● **SELECTED EXCERPT**:
================
Will Euron’s gift be a person? (Or more than one person?)
The biggest gift in Game of Thrones to date was in the form of Tyrion Lannister, who Ser Jorah Mormont presented to Dany in season 5’s “The Gift” so she would forgive him. (She didn’t, but she kept Tyrion on as an advisor and promoted him to Hand of the Queen at the end of last season.) But he wasn’t the only one: Daenerys asked for the translator Missandei as a gift in Astapor after agreeing to buy all of Astapor’s Unsullied soldiers in season 3 (who Dany later freed). Littlefinger provided Olenna Tyrell with a gift, which is implied to be Lancel Lannister. Last season, Ramsay Bolton received Rickon Stark as a gift from the Umbers to prove their loyalty.
A preview for the season ahead released at San Diego Comic-Con reveal that not only does Euron return to King’s Landing, he looks triumphant and appears to be leading something—or someone—with a rope.
As season 7 demonstrates, there are a lot of people who Euron could potentially entice Cersei with.
================
● **DATA SHOWN**:
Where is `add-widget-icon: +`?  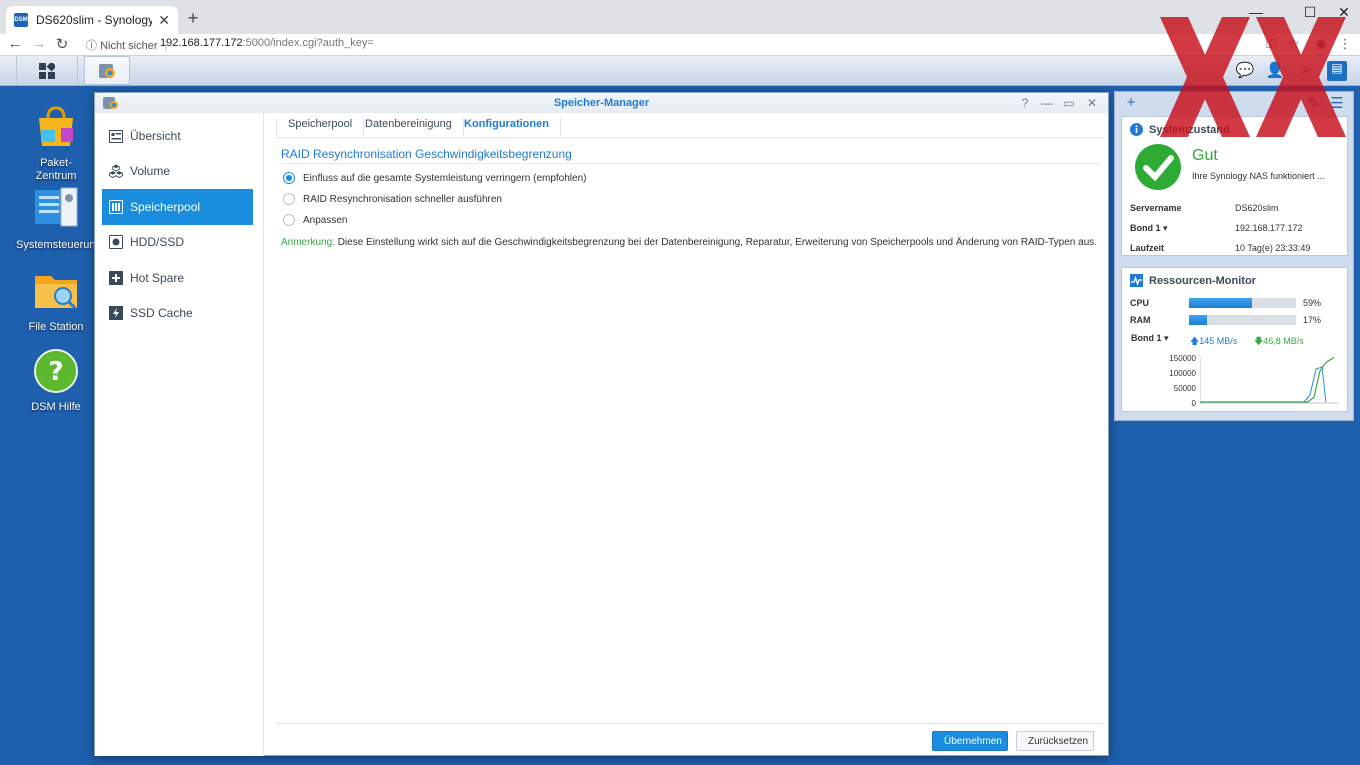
================
● **TASK SET**:
1: List every person the Game of Thrones excerpt names as having been given, or implied to have been given, as a gift.
2: Answer these questions using the Game of Thrones excerpt:
(a) In which season's episode did Ser Jorah Mormont present Tyrion to Dany?
(b) Where was the preview for the season ahead released?
(c) Who gave Rickon Stark to Ramsay Bolton?
3: Reproduce the part of the Game of Thrones excerpt starting with "The biggest gift" and going on through "someone—with a rope.".

● **EXERCISE ANSWERS**:
1:
Tyrion Lannister
Missandei
Lancel Lannister
Rickon Stark

2:
(a) Season 5's "The Gift"
(b) At San Diego Comic-Con
(c) The Umbers

3:
The biggest gift in Game of Thrones to date was in the form of Tyrion Lannister, who Ser Jorah Mormont presented to Dany in season 5’s “The Gift” so she would forgive him. (She didn’t, but she kept Tyrion on as an advisor and promoted him to Hand of the Queen at the end of last season.) But he wasn’t the only one: Daenerys asked for the translator Missandei as a gift in Astapor after agreeing to buy all of Astapor’s Unsullied soldiers in season 3 (who Dany later freed). Littlefinger provided Olenna Tyrell with a gift, which is implied to be Lancel Lannister. Last season, Ramsay Bolton received Rickon Stark as a gift from the Umbers to prove their loyalty.
A preview for the season ahead released at San Diego Comic-Con reveal that not only does Euron return to King’s Landing, he looks triumphant and appears to be leading something—or someone—with a rope.